Sauf 2 exception en cas de voie de droit imaginaire ( doit être réaliste et voie de droit invoqué ne doit pas être abusive ) + si voie de droit est détourné de son but = devient illégitime car entraine avantage excessif ex faire perdre emploi à quelqu’un
Distinction entre les différents types de dol
dolus bonus (le bon dol) = exagération du vendeur à l'origine toléré maintenant avec la protection du consommateur le dolus bonus est sanctionné
Le dolus malus = «le mauvais dol», c’est-à-dire le mensonge qui dépasse l’exagération habituelle, l’habilité verbale que l’on peut parfois utiliser.
réticence dolosive = le fait de garder pour soi une information qui est déterminante pour obtenir le consentement ou la personne aurait contracté à des conditions différentes en sachant cette information.
Article 1602 = le vendeur est tenu d’expliquer clairement ce à quoi il s’oblige . Tout pacte obscur ou ambigu s’interprète contre le vendeur.
Arrêt BALDUS, 1ère chambre civile du 3 mai 2000 = dame vendait photos mais ne savait pas la valeur un professionnel (photographe) lui achète sans lui dire la valeur réelle des photos ( a acheté photos 5 euros les revend 5000)
= pas de réticence dolosive car pas d'obligation d'information envers la dame différent si était vendeur
art 1137 alinéa 3 = que « ne constitue pas un dol, le fait que les parties ne révèlent pas à son cocontractant son estimation de la valeur de la prestation». Cet alinéa semble valider la jurisprudence BALDUS.

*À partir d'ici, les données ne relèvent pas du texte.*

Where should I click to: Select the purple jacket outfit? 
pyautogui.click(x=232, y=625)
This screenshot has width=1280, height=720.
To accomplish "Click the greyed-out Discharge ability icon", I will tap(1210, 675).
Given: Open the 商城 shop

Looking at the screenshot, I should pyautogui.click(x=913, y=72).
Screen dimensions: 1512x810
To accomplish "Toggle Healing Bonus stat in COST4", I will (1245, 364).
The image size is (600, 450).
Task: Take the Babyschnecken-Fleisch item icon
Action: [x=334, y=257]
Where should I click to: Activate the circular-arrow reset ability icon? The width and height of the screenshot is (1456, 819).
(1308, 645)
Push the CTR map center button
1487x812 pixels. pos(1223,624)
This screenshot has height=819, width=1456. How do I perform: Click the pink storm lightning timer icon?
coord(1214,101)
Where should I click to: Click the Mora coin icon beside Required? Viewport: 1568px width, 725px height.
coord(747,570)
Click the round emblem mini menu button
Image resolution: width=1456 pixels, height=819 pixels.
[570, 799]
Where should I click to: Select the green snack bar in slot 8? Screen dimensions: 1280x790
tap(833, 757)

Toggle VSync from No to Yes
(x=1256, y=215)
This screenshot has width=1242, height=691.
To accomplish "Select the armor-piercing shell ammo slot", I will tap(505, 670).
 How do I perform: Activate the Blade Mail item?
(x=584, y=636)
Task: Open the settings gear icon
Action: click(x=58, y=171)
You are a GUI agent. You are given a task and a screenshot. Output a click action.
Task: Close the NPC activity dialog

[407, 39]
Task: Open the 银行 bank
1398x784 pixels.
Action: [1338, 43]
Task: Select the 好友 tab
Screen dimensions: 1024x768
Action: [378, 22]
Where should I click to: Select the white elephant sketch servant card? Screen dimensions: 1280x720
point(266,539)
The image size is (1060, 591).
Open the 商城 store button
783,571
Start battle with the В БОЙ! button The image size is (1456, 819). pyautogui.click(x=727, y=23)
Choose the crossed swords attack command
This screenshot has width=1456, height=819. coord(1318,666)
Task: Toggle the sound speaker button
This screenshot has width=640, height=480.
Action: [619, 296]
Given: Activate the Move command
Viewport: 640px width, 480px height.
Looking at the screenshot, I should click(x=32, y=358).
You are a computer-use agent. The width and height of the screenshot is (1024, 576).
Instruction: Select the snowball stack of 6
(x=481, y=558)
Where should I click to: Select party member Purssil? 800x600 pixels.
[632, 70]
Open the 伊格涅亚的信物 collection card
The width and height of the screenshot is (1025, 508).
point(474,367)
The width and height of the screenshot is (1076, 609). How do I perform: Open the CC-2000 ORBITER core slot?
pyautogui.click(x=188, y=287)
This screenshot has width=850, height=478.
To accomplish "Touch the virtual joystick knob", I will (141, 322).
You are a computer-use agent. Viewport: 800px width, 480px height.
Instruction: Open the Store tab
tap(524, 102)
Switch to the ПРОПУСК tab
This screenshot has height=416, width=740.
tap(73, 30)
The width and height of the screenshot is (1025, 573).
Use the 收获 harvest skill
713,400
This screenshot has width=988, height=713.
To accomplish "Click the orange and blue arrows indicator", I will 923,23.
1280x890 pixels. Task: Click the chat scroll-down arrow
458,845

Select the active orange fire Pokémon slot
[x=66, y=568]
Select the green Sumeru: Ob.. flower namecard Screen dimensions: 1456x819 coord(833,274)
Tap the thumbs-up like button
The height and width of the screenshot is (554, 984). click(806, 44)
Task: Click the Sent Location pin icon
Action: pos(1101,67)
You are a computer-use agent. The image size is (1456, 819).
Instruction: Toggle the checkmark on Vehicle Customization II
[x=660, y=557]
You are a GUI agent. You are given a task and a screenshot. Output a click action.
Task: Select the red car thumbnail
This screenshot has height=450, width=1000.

dol principal = porte sur élément déterminant du consentement sans ce dol on aurait pas contracté
dol incident = victime aurait contracté mais à conditions différentes (ex: le prix)
dol incident n’entraînait pas la nullité, il permettait simplement au contractant trompé d’obtenir des DI. L’arrêt du 22 juin 2005 de la 3ème chambre civile a conduit le législateur à faire évoluer cette solution et à considérer que, même en présence d’un dol incident, il y avait nullité (article 1130).